ACTIONS TO TAKE:
a – From the report on Trump and Iran, output everything from "Trump Looked Into" down to "New York Times.", without changing a word.
b – In the report on Trump and Iran, which Iranian nuclear site did Trump look into attacking?

READING TEXT:
+ + +

Trump Looked Into Attacking Iran Nuclear Site, But Stopped: Report
Advisors persuaded Trump to not strike on Iran as it could risk a greater conflict in last weeks of his presidency.
US President Donald Trump met with senior advisors in the Oval Office on Thursday, 12 November to understand the US’ options for attacking Iran’s nuclear site Natanz in the coming weeks after reports of significant increase in Iran’s nuclear material by international inspectors but ultimately decided against taking any drastic measures, reported four current and former US officials on Monday, 16 November to The New York Times.
Trump had a meeting on Thursday to discuss what options were available to the US and how to respond to Iran with his top national security aides, including Vice President Mike Pence, his new Acting Defense Secretary Christopher Miller, and General Mark Milley, chairman of the Joint Chiefs of Staff. The advisors persuaded Trump to not strike on Iran as it could risk a greater conflict in the last few weeks of his presidency, reported Reuters.

+ + +

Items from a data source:
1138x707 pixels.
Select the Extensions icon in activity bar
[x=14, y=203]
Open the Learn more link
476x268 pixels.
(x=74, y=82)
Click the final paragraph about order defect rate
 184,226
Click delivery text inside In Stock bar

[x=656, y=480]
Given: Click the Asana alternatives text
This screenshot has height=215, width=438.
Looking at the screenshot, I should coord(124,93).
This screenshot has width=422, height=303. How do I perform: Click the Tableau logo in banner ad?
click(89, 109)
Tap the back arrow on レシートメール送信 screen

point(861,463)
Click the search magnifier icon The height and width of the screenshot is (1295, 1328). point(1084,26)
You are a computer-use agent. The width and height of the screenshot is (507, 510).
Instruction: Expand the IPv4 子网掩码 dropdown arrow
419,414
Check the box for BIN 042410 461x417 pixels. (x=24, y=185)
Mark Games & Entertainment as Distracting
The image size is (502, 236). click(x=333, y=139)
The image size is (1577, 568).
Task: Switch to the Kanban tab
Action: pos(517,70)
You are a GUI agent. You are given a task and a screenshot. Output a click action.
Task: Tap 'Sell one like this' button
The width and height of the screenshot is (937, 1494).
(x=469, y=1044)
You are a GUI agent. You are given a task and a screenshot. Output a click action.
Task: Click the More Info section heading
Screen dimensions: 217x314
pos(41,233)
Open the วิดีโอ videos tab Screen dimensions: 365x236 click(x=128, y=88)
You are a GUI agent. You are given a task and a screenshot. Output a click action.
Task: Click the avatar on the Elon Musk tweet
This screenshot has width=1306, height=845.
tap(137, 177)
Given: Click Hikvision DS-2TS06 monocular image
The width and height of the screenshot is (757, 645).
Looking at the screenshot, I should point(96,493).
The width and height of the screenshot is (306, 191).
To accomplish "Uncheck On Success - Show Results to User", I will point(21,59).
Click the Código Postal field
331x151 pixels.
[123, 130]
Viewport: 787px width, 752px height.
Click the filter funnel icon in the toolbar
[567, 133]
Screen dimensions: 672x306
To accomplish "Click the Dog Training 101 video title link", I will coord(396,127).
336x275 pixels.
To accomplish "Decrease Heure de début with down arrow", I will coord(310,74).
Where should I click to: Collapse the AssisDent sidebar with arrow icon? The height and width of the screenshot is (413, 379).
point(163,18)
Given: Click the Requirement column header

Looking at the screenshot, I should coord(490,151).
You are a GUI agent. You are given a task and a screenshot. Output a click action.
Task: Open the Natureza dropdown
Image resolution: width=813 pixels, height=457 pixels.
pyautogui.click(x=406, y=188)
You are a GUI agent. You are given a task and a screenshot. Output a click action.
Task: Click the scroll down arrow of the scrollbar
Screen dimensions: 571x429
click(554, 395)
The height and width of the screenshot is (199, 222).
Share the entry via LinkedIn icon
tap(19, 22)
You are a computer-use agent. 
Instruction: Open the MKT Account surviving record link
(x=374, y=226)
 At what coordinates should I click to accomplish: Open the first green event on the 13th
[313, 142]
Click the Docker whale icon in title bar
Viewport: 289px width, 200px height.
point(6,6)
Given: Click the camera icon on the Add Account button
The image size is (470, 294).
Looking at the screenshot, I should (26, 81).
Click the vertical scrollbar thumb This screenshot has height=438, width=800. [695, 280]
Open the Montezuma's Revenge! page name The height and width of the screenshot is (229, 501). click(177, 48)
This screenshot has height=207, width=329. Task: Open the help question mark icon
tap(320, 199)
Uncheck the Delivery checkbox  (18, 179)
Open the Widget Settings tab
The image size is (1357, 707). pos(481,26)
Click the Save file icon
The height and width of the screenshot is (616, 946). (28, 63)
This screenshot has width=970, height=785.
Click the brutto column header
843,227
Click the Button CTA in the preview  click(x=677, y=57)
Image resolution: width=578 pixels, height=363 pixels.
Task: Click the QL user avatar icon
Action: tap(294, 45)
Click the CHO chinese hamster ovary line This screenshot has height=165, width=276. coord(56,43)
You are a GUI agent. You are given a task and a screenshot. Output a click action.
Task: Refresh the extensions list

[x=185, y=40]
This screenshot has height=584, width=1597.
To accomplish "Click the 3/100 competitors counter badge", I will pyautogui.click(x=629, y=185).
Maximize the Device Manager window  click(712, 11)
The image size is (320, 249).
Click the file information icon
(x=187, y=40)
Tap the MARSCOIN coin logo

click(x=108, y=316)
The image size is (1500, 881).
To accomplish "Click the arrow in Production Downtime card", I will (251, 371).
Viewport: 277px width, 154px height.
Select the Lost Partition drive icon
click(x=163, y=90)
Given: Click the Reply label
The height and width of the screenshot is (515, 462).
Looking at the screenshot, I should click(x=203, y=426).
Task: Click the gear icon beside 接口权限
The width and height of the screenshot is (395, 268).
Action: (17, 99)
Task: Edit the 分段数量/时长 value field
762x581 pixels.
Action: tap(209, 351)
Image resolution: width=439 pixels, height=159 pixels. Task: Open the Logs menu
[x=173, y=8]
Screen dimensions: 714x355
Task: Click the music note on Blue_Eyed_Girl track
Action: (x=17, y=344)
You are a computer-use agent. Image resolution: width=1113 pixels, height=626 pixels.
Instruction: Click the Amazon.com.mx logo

+ + +

ANSWERS TO THE EXERCISES:
a –
Trump Looked Into Attacking Iran Nuclear Site, But Stopped: Report
Advisors persuaded Trump to not strike on Iran as it could risk a greater conflict in last weeks of his presidency.
US President Donald Trump met with senior advisors in the Oval Office on Thursday, 12 November to understand the US’ options for attacking Iran’s nuclear site Natanz in the coming weeks after reports of significant increase in Iran’s nuclear material by international inspectors but ultimately decided against taking any drastic measures, reported four current and former US officials on Monday, 16 November to The New York Times.

b – Natanz